Table 3 breaks down accuracy and macro F1 by calendar year. Notably, the model maintains predictive power across multiple market regimes: the 2008–2009 financial crisis, the 2015 Swiss-franc shock, the 2020 COVID-19 volatility spike, and the 2022 European energy crisis. The best calendar year is 2022 (73.3% accuracy), while the weakest is 2009 (52.3%), consistent with the intuition that trending markets (2022) are more predictable than choppy, range-bound periods (2009).
| Year | Accuracy | F1 (macro) |
|---|---|---|
| 2009 | 0.5226 | 0.5213 |
| 2010 | 0.5652 | 0.5609 |
| 2011 | 0.5430 | 0.5386 |
| 2012 | 0.5923 | 0.5894 |
| 2013 | 0.6538 | 0.6525 |
| 2014 | 0.6475 | 0.6469 |
| 2015 | 0.6973 | 0.6969 |
| 2016 | 0.7126 | 0.7126 |
| 2017 | 0.6797 | 0.6792 |
| 2018 | 0.7241 | 0.7239 |
| 2019 | 0.6944 | 0.6934 |
| 2020 | 0.7137 | 0.7135 |
| 2021 | 0.7050 | 0.7049 |
| 2022 | 0.7326 | 0.7325 |
| 2023 | 0.6962 | 0.6961 |
| 2024 | 0.6719 | 0.6718 |
| 2025 | 0.7231 | 0.7225 |
Table 4 lists the top-15 features ranked by aggregate importance (LightGBM gain + XGBoost gain). Momentum and trend indicators dominate: the Commodity Channel Index (CCI), intraday high–low range, Bollinger %B, and short-term channel position are the strongest predictors. Calendar dummies (month, quarter) and very long-term momentum (252-day) contribute the least, confirming that near-term price dynamics carry the bulk of directional signal.
| Feature | Importance |
|---|---|
| cci | 766 |
| hl_range | 536 |
| bb_pband | 480 |
| channel_pos_10 | 427 |
| oc_range | 425 |
| adx_neg | 416 |
| log_return_1d | 399 |
| adx_pos | 394 |
| obv | 332 |
| adx | 317 |
| obv_pct | 306 |
| log_return_5d | 280 |
| channel_pos_20 | 276 |
| stoch_k | 272 |
| volatility_21d | 262 |
Why does the ensemble work? The LightGBM–XGBoost combination benefits from the bias–variance trade-off between two distinct tree-growth strategies. LightGBM's leaf-wise splits capture fine-grained local patterns, while XGBoost's level-wise regularisation smooths over noise. A weighted average of their probabilities (39%/61%) dampens individual errors without the overfitting risk of stacking. The optimal weight was found via a grid search over 198 walk-forward folds, and it slightly but consistently improves over the unweighted baseline.
Why is walk-forward essential? Randomised cross-validation in financial time series inflates accuracy by leaking future distributional information into the training set (Arantes et al., 2025). Our expanding-window protocol guarantees that every prediction is made with a model trained exclusively on past data, and the monthly retraining schedule adapts to slowly evolving market micro-structure.
Limitations. The model is purely technical; it does not incorporate macroeconomic announcements, central-bank policy shifts, or geopolitical events. Transaction costs, slippage, and market impact are not modelled, so the reported accuracy does not translate directly into realised trading profits. Finally, the 67% accuracy is well above random but still implies a non-trivial error rate; position sizing and risk management would be critical in any downstream application.

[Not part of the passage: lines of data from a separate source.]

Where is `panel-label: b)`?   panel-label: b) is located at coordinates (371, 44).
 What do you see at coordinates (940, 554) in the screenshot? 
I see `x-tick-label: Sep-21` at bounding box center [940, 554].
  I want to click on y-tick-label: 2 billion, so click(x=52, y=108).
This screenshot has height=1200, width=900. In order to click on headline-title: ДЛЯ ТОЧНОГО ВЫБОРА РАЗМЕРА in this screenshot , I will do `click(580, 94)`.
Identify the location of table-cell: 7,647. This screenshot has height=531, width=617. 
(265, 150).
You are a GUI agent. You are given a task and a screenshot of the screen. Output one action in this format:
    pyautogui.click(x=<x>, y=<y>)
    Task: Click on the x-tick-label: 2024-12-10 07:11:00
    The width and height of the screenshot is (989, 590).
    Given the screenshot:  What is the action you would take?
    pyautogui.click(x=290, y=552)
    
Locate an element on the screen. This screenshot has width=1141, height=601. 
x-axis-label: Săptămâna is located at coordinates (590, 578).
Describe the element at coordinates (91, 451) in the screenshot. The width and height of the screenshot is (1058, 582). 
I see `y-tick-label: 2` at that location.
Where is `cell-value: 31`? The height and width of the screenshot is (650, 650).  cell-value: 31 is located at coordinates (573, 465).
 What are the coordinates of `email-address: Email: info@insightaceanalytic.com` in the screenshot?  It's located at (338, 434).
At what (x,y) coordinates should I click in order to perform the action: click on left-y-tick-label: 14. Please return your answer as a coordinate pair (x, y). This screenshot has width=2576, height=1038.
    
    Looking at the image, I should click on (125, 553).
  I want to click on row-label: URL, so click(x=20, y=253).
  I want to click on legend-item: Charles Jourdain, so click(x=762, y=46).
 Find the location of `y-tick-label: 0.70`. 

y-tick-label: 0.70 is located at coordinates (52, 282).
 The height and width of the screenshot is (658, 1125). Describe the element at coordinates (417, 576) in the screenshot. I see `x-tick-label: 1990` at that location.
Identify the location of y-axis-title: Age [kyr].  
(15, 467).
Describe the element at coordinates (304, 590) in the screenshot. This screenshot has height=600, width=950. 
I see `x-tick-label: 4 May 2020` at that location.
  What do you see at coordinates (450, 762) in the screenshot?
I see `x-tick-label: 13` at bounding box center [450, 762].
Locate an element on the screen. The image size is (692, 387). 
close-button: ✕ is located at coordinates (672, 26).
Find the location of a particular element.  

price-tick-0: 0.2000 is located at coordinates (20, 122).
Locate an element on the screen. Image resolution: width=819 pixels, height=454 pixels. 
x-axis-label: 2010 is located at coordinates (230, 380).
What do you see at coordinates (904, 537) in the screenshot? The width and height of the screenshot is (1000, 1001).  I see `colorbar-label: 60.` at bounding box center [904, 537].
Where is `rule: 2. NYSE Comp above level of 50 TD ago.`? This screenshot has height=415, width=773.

We have described and evaluated a reproducible machine-learning system for next-day EUR/USD direction prediction. An ensemble of LightGBM and XGBoost, trained on 53 technical features with a strict walk-forward expanding-window protocol, achieves 66.62% out-of-sample accuracy and 72.55% ROC-AUC over 20 years of data. The weighted ensemble (39% LightGBM / 61% XGBoost) was grid-optimised over 198 contiguous test folds and remains stable across market regimes. The model is stable across market regimes and is released as an open artefact on the Hugging Face Hub. Future work may extend the feature set to include cross-asset correlations, macroeconomic surprise indices, or multi-horizon directional targets.
This paper was drafted with the assistance of large-language-model (LLM) tools (specifically, ML Intern / an AI research assistant). All empirical work—including data collection, feature engineering, model training, walk-forward validation, and result interpretation—was conceived, executed, and validated by the human author. The AI assistant contributed solely to the structuring, wording, typesetting, and formatting of the manuscript.